My recent thinking has latched onto the idea of writers collaborating. In the real world, these are supportive communities. Writers reach out to others they trust. Often, a relationship is in place--but not always. Sometimes just the common desire to have a partner draws like-minded people to writers' groups and classes.
Having someone to talk and share with consistently draws the best out of us as writers.
When I had my 8th grade students collaborate on a piece of writing together, I asked Elsa to podcast her experience with me. Even when a choice of collaboration is offered, Elsa has been someone to remain independent--most of my students choose to write by themselves.
This makes sense. Some have been disappoint by group efforts on projects of the past. We know the scenario. One person does most of the work. The partner cruises and receives the same grade at the end.
What did they learn other than you can't get good help nowadays?
But I pushed for collaboration this time. It wasn't a choice. You had to write something together.
Elsa said, "I enjoyed it...I felt like I had somebody to rely on...they were right there to say 'Alright, you work on the conclusion, and I'll try to work this out and we can switch again and make changes..."
Elsa kept repeated that she really liked that idea.

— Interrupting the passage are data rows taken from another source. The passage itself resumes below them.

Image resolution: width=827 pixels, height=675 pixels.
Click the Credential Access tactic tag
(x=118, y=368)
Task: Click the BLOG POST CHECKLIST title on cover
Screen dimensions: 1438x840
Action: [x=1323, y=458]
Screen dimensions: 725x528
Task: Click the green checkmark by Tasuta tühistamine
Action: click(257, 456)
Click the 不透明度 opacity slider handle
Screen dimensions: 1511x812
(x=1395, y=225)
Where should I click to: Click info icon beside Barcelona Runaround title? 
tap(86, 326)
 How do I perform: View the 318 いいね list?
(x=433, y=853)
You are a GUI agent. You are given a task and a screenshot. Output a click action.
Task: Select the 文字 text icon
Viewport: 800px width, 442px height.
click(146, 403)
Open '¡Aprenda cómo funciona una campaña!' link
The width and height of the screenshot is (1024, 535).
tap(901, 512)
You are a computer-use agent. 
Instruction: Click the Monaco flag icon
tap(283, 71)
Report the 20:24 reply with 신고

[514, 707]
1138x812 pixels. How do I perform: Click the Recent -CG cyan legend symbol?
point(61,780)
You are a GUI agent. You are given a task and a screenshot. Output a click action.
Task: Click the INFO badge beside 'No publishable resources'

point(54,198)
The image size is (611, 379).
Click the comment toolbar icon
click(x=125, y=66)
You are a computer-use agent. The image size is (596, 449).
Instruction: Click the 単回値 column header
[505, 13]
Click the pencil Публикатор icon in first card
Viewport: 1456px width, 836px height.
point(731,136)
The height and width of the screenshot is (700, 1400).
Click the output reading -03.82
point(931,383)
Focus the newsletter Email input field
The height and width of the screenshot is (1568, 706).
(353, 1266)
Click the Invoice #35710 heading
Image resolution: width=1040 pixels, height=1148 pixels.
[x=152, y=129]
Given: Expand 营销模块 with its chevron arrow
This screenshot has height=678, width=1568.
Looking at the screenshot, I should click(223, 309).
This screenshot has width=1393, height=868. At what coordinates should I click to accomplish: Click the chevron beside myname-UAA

There was something supportive in the process of writing small sections and then evaluating it together before moving forward. Elsa said, "It was nice to ask questions." They talked about writing the entire time except when they wrote.
When I listening to them collaborate, I often caught them talking about word choice and sentences--how would a reader interpret this wording, this structure, the basics of this idea. Do we need more? Is it clear? Should we move this sentence?
Elsa confirmed what I saw, "Usually, when I write by myself, I right what i think sounds right and looks right. [The writing partner] really helped me see a different way of looking at the sentence and how the reader is going to read it."
The process of asking students to write together opened up the possibilities for those who could not see it on their own. While there are still elements of adolescents being reactive writers (because it is writing for a school assignment) the act of writing and talking simultaneously with somebody to rely on moves adolescents closer to also being reflective writers throughout the process.
And learning to be a reflective writer in the process is a skill that writers can carry with them throughout their lives.